» **GOAL OF THE EXERCISE**
Scan the data beneath this task and copy each line that includes "screenshot".

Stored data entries
____
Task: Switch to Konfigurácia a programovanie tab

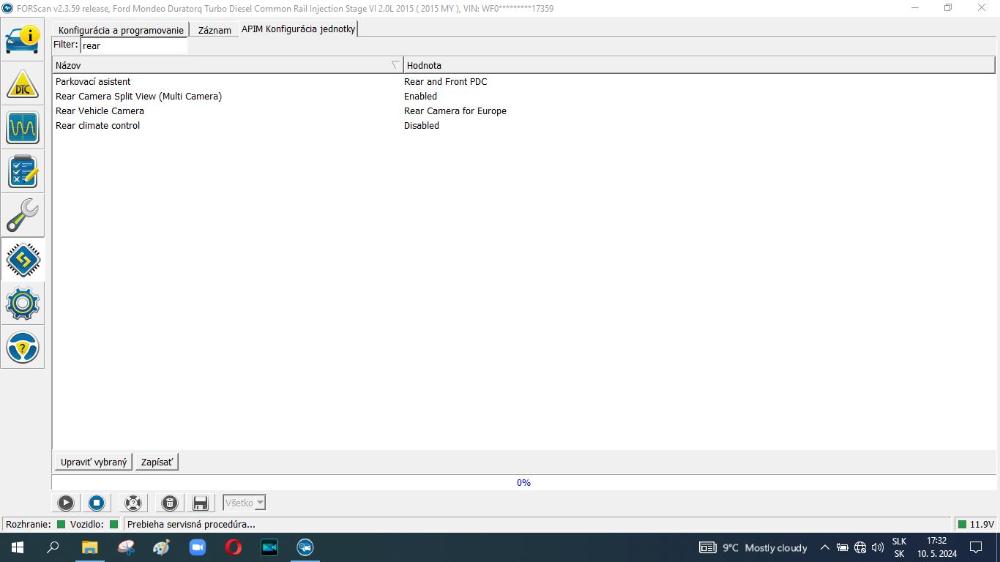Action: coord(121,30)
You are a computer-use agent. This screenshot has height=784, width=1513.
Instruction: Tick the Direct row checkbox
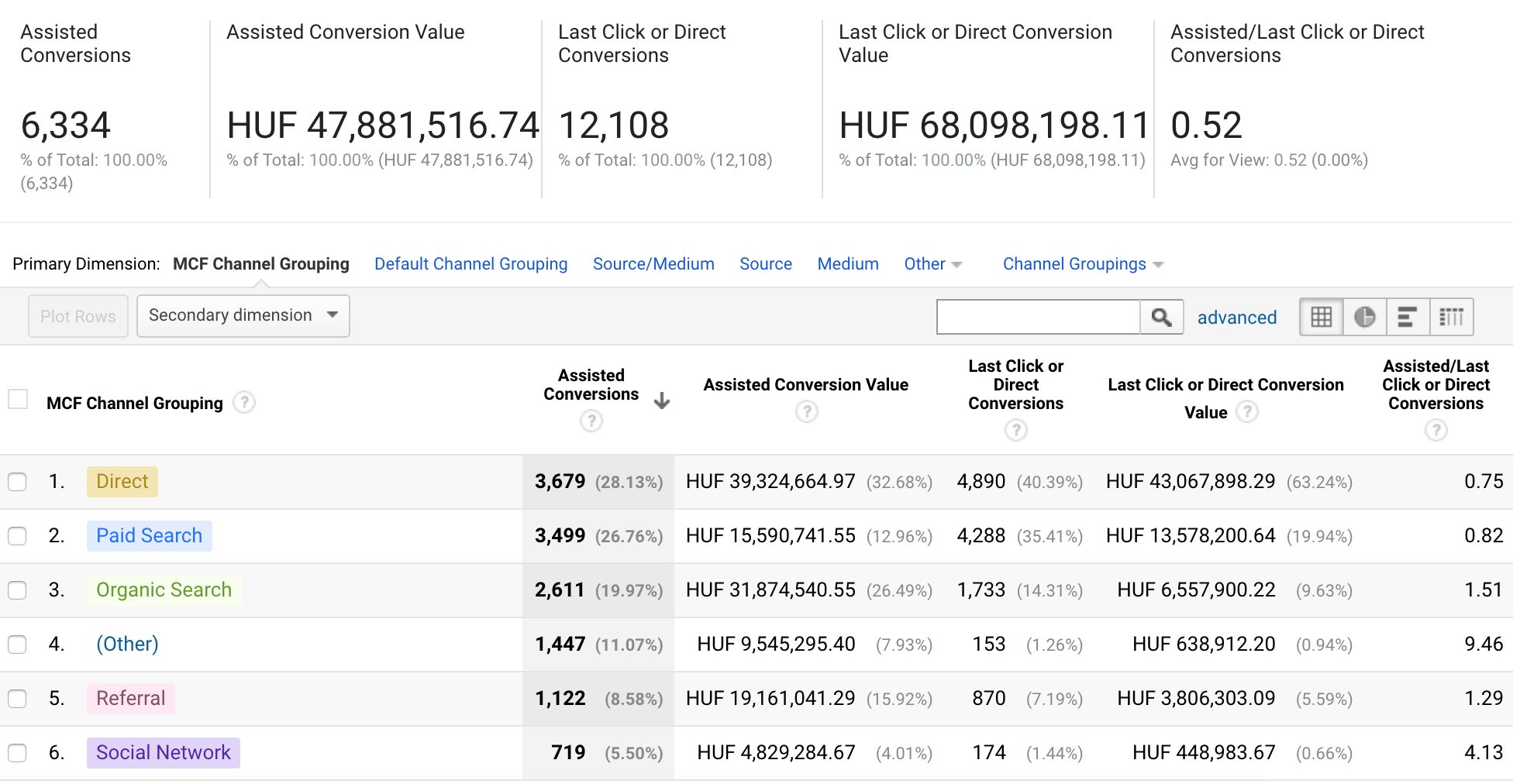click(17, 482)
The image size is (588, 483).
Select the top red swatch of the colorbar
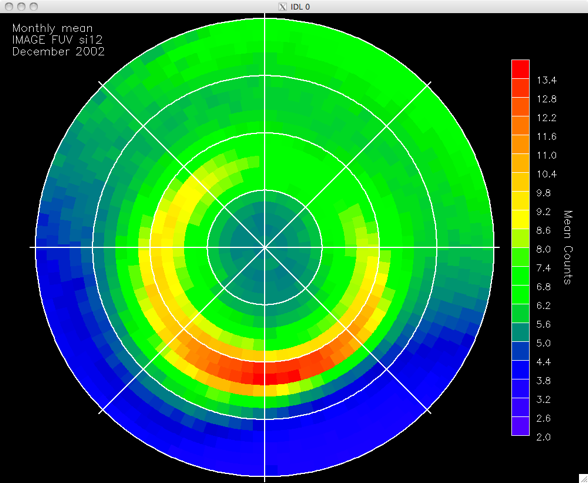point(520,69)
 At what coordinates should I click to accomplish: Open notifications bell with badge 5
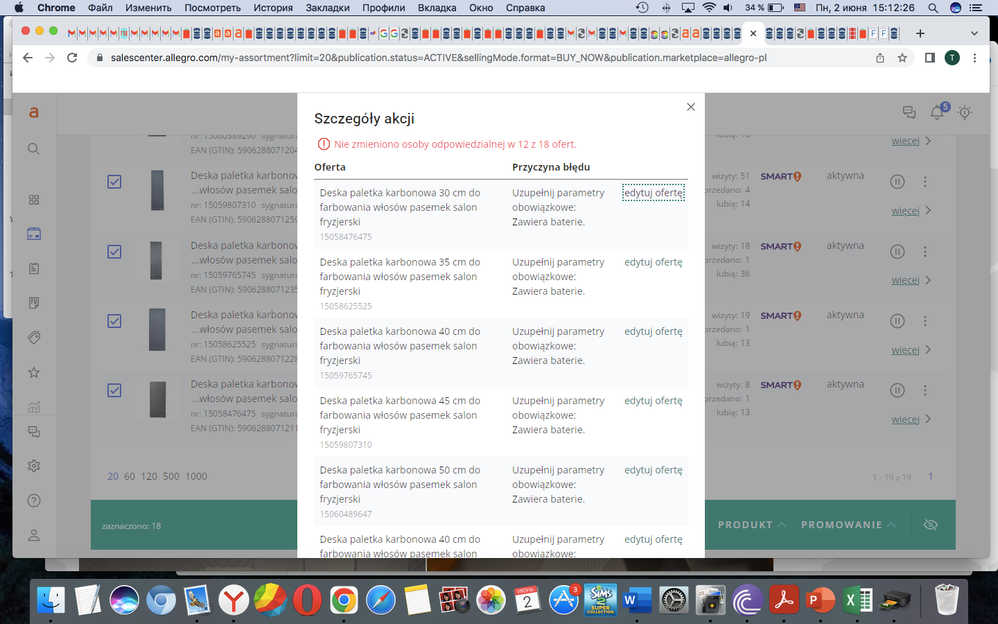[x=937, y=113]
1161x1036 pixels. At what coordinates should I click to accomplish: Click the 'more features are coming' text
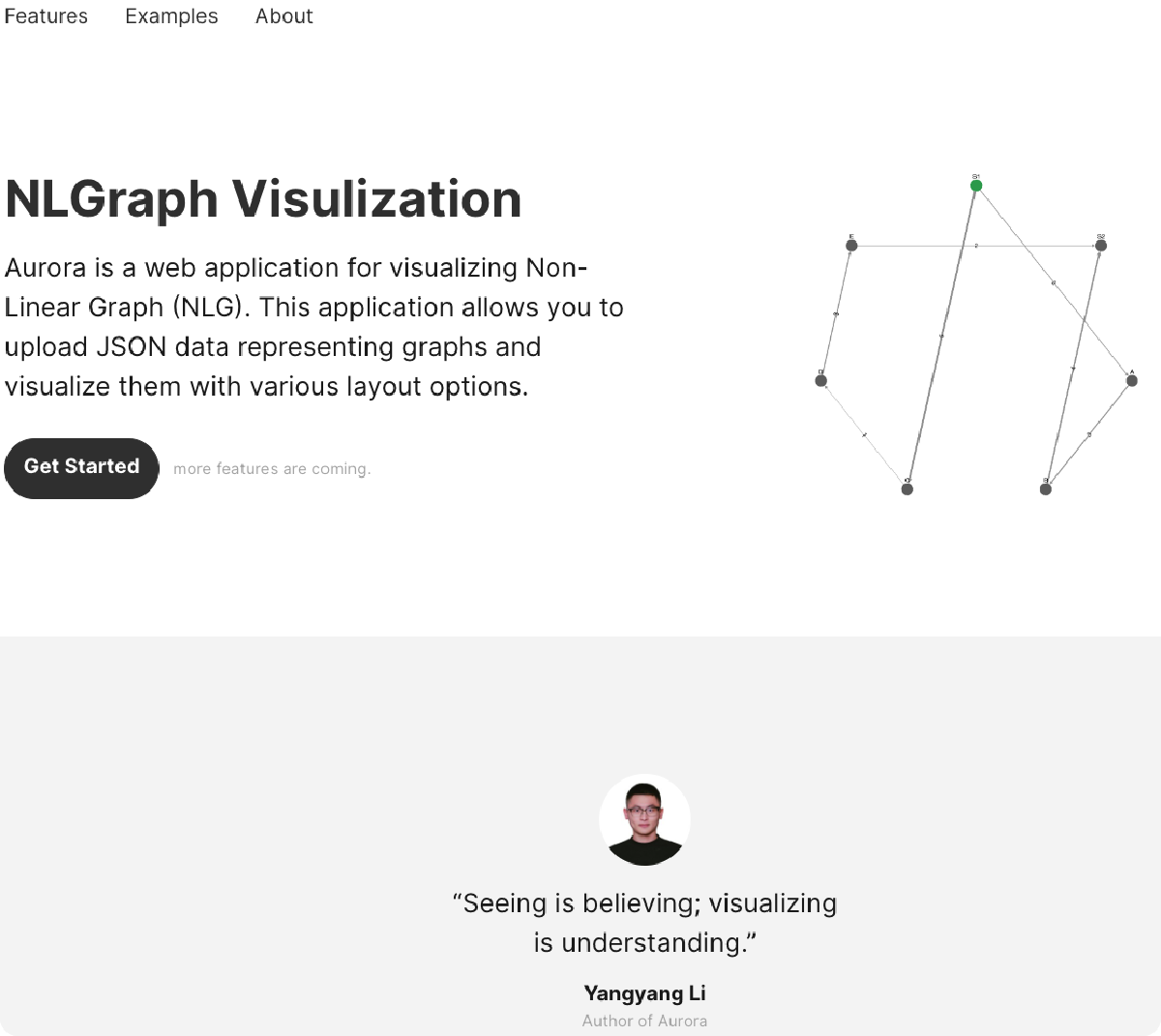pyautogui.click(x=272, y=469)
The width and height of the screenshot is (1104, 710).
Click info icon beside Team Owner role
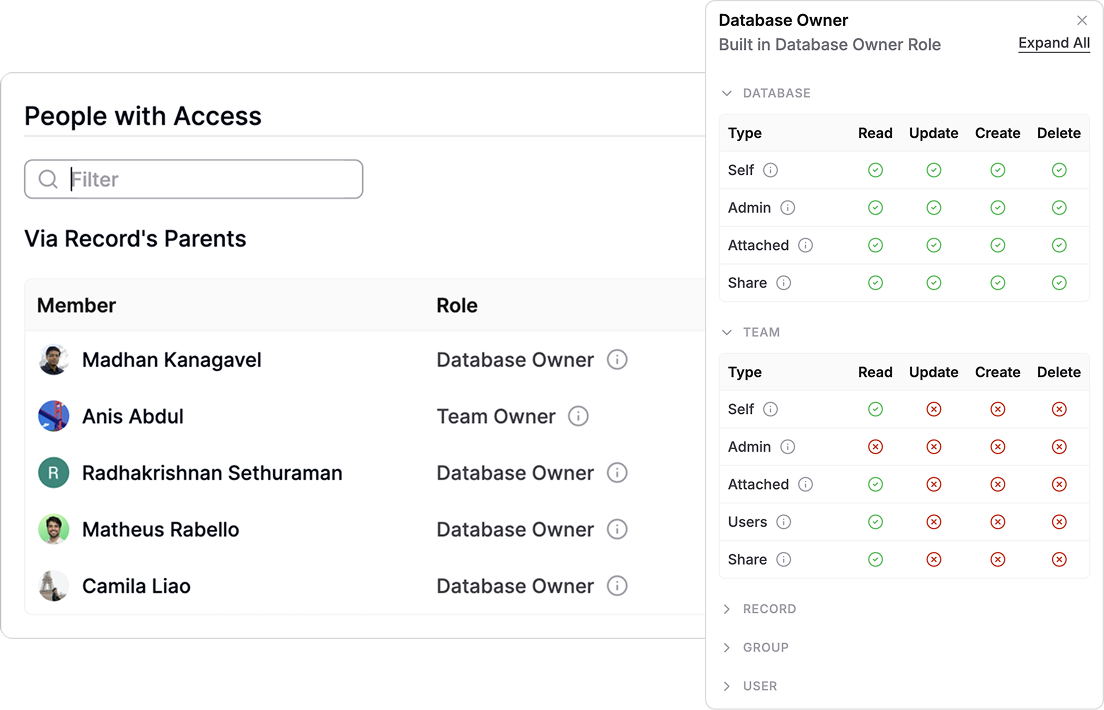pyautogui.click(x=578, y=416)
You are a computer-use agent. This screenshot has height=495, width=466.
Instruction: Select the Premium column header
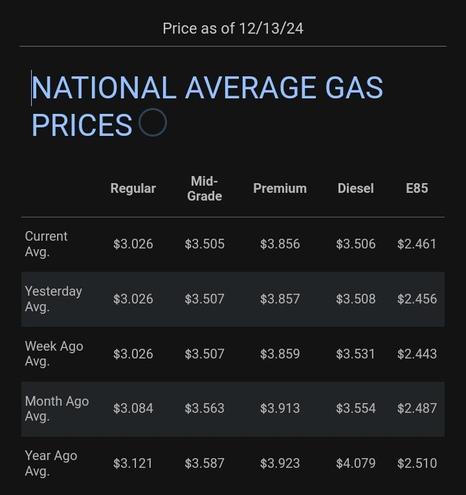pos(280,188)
____
» **PROBLEM SOLUTION**
You are a computer-use agent. This screenshot has height=784, width=1513.
The width and height of the screenshot is (1104, 710).
You are a computer-use agent. This screenshot has height=495, width=466.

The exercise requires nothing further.